• Problem 1:
Answer these questions about the COG 2019 conference report.
(a) At what stage of doctoral study is the writer?
(b) What was the conference called in earlier years?
(c) How many sessions on procedural content generation did the conference have?
• Problem 2: Write the next part of the COG 2019 conference report, picking up after its final paragraph.

COG 2019 conference report

In: Research, Travel
Published on
Written from the perspective of a second-year PhD candidate in the Netherlands.

By popular demand, another conference report! Please note that this report is very biased towards the topics that are relevant for my PhD research, i.e. text generation and procedural content generation for games.

Between August 24 and August 27 2019 I visited the IEEE Conference On Games (COG) in London, UK. In previous years, this conference was called Computational Intelligence and Games (CIG). The last edition of this name was in Maastricht in 2018.

As opposed to Foundations of Digital Games, where most of the presented research seems to come from the social sciences, COG is more focused on the artificial intelligence aspects of games. The conference had two sessions on procedural content generation (PCG) alone, and I met multiple people with a background in mathematics or computability theory. This was not surprising given the type of research that was presented: during the poster session I saw posters about search spaces, generator expressivity, modal logic, and optimization, among other topics. Other than that, the conference had special sessions about esports and opponent matchmaking.

• Dataset extract:
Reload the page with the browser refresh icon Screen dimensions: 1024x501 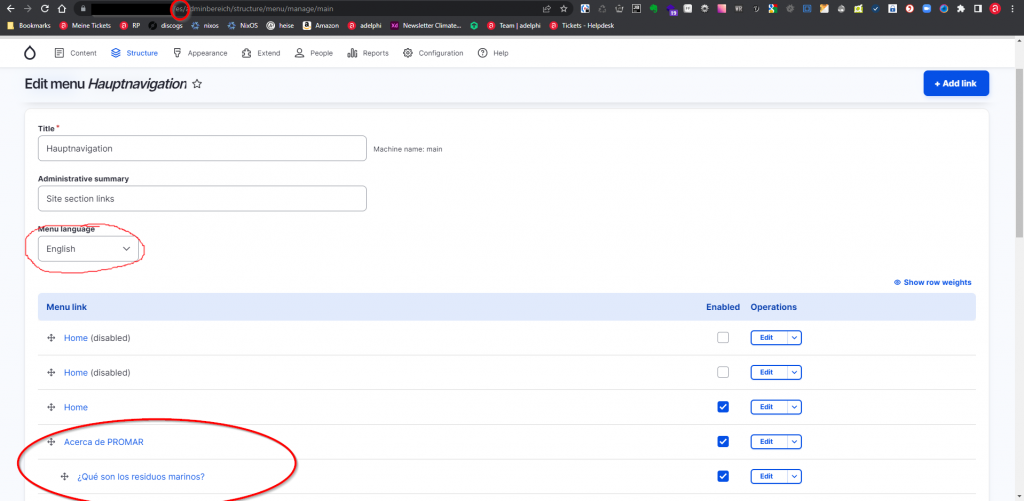coord(44,8)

• Reply 1:
(a) A second-year PhD candidate in the Netherlands.
(b) Computational Intelligence and Games (CIG).
(c) Two.

• Reply 2:
The majority of the participants seem to be from the digital games industry, although there were some board game related talks. For example, Hamna Aslam gave a very useful tutorial about playtesting board games on Wednesday.

Industry day and demo session

The conference opened with the industry day on Tuesday, with about 450 visitors from both academia and the games industry. The subsequent days had about 250 visitors.

During this first day, the social media coverage was so extensive that I decided not to livetweet during this conference. However, in the days after, the amount of tweets decreased. It seems that on average games industry people are more active on Twitter than researchers.

I was particularly interested in meeting people during industry day, as I wanted to talk to people from the gaming industry to find out whether they would be interested in using text generation for writing game content. I’ve visited local game developer meetups in the past, but that was a very different crowd than I encountered at COG. I met people from game development companies from all over the world (albeit mostly from Europe), including giant game publishers like Microsoft and Sony.

I was at COG to demonstrate headline generator Churnalist, and the demo session was planned during industry day. Although I already presented a system description paper at ICCC this year, this was the first event where people could try out the system themselves.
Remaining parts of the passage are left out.